Dracula’s Castle, Transylvania
Known throughout the world as “Dracula’s Castle”, Bran Castle has been widely purported to have been a source of eerie inspiration for Bram Stoker when writing his novel Dracula despite the author never having seen it in person.
Wander through the 600-year-old gothic fortress into dark, stone-walled secret staircases and cavernous rooms once occupied by Romanian royalty. Explore its haunting intrigue, mystery, and learn about the ghosts of the fictitious undead and the cryptic local evil spirits called “strigoi” that seem to resemble vampires.
How to get there: Visit Bran Castle on Insight Vacation’s 18-days Treasure of the Balkans journey where you’ll get to discover the myths and legends of Dracula. Visit www.insightvacations.com.
Sedlec Ossuary, Czech Republic
The Sedlec Ossuary will be something you see in your nightmares for days to come. Also called the Church of Bones is adorned by more than 40000 human skeletons that make up every part of the décor including a coat of arms, and a chandelier that contains at least one of every human bone.
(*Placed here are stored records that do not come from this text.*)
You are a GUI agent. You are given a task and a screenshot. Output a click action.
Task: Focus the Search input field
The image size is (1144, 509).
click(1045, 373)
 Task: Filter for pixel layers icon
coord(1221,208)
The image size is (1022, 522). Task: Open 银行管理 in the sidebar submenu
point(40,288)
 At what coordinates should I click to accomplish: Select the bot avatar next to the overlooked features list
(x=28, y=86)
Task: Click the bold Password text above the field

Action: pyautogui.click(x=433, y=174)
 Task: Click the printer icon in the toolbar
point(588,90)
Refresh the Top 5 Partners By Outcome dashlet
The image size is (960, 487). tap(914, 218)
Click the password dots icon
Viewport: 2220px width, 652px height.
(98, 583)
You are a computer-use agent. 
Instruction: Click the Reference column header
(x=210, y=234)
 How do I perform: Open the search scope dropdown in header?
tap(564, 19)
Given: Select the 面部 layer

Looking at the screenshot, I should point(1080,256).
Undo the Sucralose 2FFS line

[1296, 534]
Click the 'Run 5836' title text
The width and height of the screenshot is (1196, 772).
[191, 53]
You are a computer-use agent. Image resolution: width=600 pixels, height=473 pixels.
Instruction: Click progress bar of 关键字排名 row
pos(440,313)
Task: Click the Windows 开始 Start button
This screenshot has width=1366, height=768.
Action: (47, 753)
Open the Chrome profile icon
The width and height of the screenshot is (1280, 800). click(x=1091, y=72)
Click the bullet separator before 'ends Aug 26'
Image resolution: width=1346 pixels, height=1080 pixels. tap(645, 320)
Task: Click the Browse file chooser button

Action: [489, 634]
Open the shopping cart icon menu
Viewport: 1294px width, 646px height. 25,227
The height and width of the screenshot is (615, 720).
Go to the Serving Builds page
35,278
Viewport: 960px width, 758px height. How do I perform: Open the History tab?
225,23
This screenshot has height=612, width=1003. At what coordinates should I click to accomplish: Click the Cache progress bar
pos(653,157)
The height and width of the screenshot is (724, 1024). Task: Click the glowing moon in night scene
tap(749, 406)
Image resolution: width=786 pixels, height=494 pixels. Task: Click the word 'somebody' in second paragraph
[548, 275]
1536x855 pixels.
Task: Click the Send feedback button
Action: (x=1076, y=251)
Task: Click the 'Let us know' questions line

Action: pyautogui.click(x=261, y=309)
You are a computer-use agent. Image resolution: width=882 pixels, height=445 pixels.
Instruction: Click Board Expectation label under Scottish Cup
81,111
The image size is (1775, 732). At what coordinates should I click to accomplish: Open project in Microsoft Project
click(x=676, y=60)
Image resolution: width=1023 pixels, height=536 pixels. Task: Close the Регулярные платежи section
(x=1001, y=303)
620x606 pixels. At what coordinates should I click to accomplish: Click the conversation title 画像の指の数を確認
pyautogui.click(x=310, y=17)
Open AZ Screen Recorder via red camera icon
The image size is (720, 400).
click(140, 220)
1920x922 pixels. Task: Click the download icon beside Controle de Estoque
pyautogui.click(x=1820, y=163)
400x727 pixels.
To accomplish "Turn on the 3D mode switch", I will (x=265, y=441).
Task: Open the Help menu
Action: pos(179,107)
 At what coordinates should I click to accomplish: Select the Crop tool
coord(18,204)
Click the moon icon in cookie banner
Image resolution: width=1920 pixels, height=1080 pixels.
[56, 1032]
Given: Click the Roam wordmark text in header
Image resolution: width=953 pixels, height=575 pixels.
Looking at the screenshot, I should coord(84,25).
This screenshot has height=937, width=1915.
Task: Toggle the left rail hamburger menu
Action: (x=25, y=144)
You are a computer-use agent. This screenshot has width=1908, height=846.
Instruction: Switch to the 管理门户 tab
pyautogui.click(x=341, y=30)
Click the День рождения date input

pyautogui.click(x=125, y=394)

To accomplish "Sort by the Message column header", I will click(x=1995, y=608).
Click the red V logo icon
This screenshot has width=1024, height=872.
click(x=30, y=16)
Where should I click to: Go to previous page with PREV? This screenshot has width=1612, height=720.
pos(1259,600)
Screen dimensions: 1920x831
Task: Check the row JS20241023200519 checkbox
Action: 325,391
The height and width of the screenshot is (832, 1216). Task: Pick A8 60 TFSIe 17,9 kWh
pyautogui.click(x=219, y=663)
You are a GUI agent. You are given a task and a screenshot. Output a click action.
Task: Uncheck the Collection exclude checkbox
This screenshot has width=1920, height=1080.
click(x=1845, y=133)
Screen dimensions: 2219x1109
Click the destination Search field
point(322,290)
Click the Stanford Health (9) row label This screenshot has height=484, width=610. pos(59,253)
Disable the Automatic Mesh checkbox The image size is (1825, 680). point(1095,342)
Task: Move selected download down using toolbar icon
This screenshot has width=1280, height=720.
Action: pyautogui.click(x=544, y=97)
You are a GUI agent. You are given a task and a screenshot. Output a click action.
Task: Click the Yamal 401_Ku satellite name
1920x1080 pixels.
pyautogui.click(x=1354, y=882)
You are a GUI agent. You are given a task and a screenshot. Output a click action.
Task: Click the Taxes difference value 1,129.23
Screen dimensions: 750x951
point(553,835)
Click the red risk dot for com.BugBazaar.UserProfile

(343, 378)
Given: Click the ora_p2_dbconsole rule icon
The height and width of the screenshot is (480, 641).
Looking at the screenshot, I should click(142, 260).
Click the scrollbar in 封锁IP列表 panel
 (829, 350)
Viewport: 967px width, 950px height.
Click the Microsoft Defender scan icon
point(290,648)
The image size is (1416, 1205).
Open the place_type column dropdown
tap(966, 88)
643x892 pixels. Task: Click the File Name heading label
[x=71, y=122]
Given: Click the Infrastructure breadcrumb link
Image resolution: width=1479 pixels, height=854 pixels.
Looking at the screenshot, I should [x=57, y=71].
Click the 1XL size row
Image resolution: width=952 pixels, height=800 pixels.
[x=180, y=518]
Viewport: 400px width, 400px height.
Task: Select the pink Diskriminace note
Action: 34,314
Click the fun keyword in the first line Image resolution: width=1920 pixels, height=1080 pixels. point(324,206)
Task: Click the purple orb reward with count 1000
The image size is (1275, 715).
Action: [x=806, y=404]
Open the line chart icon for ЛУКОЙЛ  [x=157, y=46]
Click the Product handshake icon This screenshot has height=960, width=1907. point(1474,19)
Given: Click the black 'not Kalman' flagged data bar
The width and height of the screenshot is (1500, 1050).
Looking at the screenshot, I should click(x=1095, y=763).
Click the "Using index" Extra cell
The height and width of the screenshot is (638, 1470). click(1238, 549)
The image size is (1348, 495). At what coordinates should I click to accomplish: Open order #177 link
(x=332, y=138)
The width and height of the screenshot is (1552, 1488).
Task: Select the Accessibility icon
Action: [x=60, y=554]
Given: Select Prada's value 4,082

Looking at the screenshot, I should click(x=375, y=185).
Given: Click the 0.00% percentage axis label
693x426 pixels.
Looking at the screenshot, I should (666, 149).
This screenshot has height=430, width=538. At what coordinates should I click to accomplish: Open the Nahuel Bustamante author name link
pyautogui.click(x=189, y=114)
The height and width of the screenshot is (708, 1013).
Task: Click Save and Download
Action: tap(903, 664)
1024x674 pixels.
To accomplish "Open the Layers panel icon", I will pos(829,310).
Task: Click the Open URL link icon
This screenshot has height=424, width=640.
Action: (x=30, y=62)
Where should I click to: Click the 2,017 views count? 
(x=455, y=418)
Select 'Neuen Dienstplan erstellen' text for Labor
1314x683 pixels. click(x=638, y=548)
On Trafalgar’s Prague-Vienna-Budapest trip, travellers will experience this morbid sight that proves to be supernaturally peaceful.
How to get there: Visit the Sedlec Ossuary on Trafalgar’s 10-day Prague, Vienna and Budapest itinerary journeying through four of Central Europe’s epicentres of culture and arts. Visit www.trafalgar.com.
The Forbidden City, China
It’s near impossible to have a 600-year history devoid of a few bone-chilling tales, and the Forbidden City is not exempt. Centuries of assassinations have made for a myriad ghost sightings including a weeping woman in white, long believed to have been a murdered concubine.
Visitors are invited to look into a well haunted by a suicide, but be forewarned that something blood-curdling might be looking back.